Susan M. Snyder, Georgia State University; Jennifer E. O’Brien, University of North Carolina – Chapel Hill, and Wen Li, University of North Carolina – Chapel Hill

Problematic Internet Use is now considered to be a behavioral addiction with characteristics that are similar to substance use disorders.

Individuals with PIU may have difficulty reducing their Internet use, may be preoccupied with the Internet or may lie to conceal their use.

A recent study that I coauthored with UNC Chapel Hill doctoral students Wen Li and Jennifer O’Brien and UNC professor Matthew O. Howard examines this new behavioral addiction.

Perhaps not surprisingly, individuals with PIU have been found to experience several negative mental health problems which could include depression, attention deficit/hyperactivity disorder (ADHD), hostility, social phobias, problematic alcohol use, self-injurious behavior and trouble sleeping (i.e., sleep apnea, nightmares, insomnia, and struggling to stay awake during the daytime).

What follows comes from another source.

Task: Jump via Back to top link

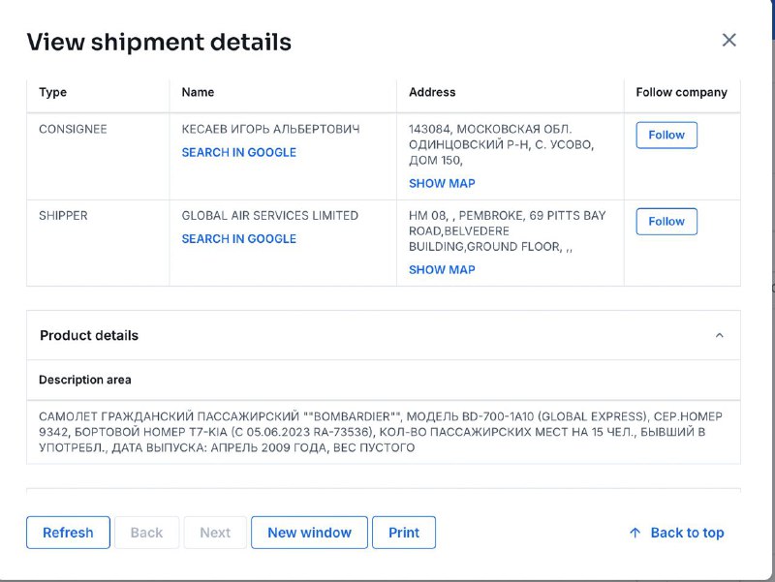Action: (687, 533)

Our study is the first to look at how PIU affects family relationships among U.S. university students. Intriguingly, we found that college students with PIU report effects that are both negative and positive.

Measuring PIU and its problems

To better understand PIU, we focused on students whose Internet use was excessive and created problems in their lives.

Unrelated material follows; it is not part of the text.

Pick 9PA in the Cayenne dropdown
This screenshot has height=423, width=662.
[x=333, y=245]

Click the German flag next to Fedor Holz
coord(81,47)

Study participants were undergraduate or graduate students enrolled at UNC Chapel Hill. We required that participants be individuals who were spending more than 25 hours a week on the Internet (time that was not related to school or work). Additionally, participants had to report experiencing at least one health, relationship or emotional problem due to PIU.

To recruit our participants, our team sent out an email on a Friday evening. We were not sure if this would be a good time to reach students, but we were surprised that within two hours, 39 students responded. Of those who responded to our email, 27 students attended our four focus groups and completed our questionnaires.

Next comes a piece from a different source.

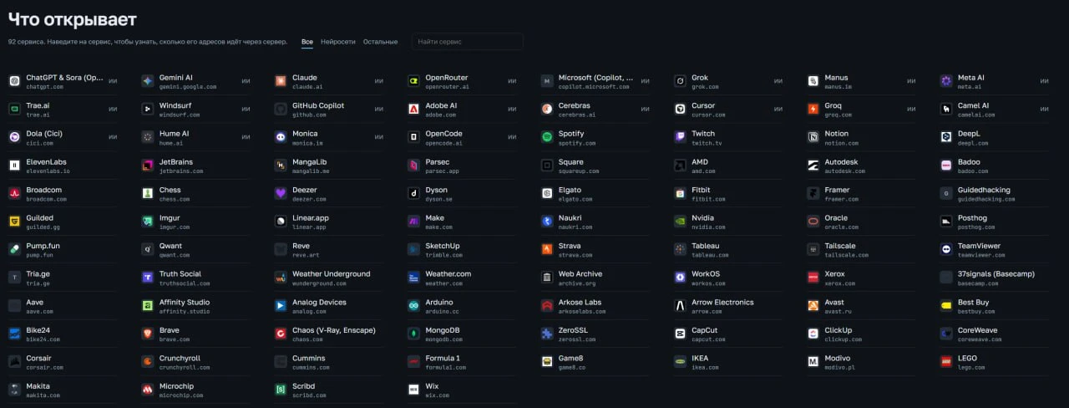Switch to the Все tab
This screenshot has height=408, width=1069.
point(307,41)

Roughly half (48.1 percent) of our participants were considered “Internet addicts.” These participants answered “yes” to five or more of our eight questions (e.g., preoccupation; inability to control use; lying about use; depressed or moody when trying to stop).

Half of the participants of the study were considered to be Internet addicts.
Southern Tier Advocacy & Mitigation Project, Incorporated, CC BY-NC-ND

Another 40.7% were considered to be “potential Internet addicts.” These participants answered “yes” to three or four items. All of the participants met the criteria for PIU using the Compulsive Internet Use Scale, a 14-item scale that included items like difficulty stopping; sleep deprivation; neglect obligations; feelings of restlessness, frustration or irritation when Internet is unavailable.

We used focus groups, which are group conversations guided by a facilitator, to discuss shared experiences or knowledge regarding PIU. Each focus group had six to eight participants.

Here is what we found

Three key themes emerged in the conversations: (1) family connectedness, (2) family conflict/family disconnection, and (3) Internet overuse among other family members.

We had examples of positive connections. Some participants reported that the Internet connected them to their families. For example, participants discussed using Skype, Facebook or email to maintain relationships with family while they were away at college.

A student we call Hannah explained:

But like using Skype helps keep you connected and also when we are at home we watch a movie together, it’s like family time, you know. And um, like you know, if we read the same, like article, then we can talk about it on Skype.

Another student, Lisa said:

I hate talking on the phone. So, that allows me a way to stay connected and especially with my mom who would… Normally, I would just not respond to her at all, but now we have an email dialogue going. That helps us stay more connected.

Despite the positive consequences that participants discussed, we found that across the focus groups, participants spent more time talking about the negative consequences of Internet use.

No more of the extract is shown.